*Prompt:* Your task is to repeat, word for word, the line containing "Task: Pick ha: Hausa language option" and all lines that follow it to the end of the material, and no other lines.

* * *

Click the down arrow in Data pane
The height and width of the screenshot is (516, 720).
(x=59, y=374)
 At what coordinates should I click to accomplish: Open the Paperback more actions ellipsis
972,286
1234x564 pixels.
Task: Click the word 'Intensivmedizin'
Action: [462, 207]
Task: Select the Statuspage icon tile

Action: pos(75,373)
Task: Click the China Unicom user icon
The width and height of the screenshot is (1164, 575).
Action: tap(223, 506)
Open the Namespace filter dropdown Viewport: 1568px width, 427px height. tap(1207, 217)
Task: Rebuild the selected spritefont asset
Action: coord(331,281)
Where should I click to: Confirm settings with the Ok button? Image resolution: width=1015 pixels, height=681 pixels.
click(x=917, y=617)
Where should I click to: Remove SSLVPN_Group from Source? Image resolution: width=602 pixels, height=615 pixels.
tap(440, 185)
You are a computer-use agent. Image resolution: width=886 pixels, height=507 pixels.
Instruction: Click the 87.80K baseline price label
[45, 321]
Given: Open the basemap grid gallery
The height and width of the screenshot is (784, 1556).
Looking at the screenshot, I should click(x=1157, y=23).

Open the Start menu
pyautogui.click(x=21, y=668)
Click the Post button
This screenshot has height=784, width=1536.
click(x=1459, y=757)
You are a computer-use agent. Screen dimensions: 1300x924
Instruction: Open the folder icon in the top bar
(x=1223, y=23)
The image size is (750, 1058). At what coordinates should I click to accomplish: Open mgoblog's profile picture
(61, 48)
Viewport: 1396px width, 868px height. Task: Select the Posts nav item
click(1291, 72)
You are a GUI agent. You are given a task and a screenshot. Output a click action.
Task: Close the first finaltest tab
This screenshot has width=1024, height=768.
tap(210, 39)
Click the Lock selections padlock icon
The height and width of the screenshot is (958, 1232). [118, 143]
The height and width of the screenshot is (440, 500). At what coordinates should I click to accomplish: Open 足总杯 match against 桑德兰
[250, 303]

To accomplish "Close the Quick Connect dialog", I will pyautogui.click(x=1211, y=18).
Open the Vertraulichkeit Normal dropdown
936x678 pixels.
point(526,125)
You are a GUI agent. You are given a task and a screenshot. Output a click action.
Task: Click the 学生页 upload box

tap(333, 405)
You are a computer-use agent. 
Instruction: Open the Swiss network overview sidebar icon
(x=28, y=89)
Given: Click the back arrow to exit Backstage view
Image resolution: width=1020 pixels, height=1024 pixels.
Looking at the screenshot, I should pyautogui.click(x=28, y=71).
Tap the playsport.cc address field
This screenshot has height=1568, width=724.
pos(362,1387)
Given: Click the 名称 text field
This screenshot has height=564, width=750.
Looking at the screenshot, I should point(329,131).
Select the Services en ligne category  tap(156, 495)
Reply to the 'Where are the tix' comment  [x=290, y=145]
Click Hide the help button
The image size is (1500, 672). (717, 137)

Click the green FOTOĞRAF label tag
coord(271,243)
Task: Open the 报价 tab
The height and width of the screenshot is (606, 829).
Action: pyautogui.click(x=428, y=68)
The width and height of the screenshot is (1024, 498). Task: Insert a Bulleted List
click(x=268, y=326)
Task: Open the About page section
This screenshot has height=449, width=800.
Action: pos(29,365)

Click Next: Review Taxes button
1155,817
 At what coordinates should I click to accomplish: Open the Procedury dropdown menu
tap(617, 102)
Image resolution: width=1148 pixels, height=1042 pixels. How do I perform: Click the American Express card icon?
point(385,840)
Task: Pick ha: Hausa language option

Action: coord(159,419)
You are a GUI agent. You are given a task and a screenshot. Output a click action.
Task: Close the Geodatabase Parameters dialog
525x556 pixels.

* * *

*Answer box:*
Task: Pick ha: Hausa language option

Action: coord(159,419)
You are a GUI agent. You are given a task and a screenshot. Output a click action.
Task: Close the Geodatabase Parameters dialog
525x556 pixels.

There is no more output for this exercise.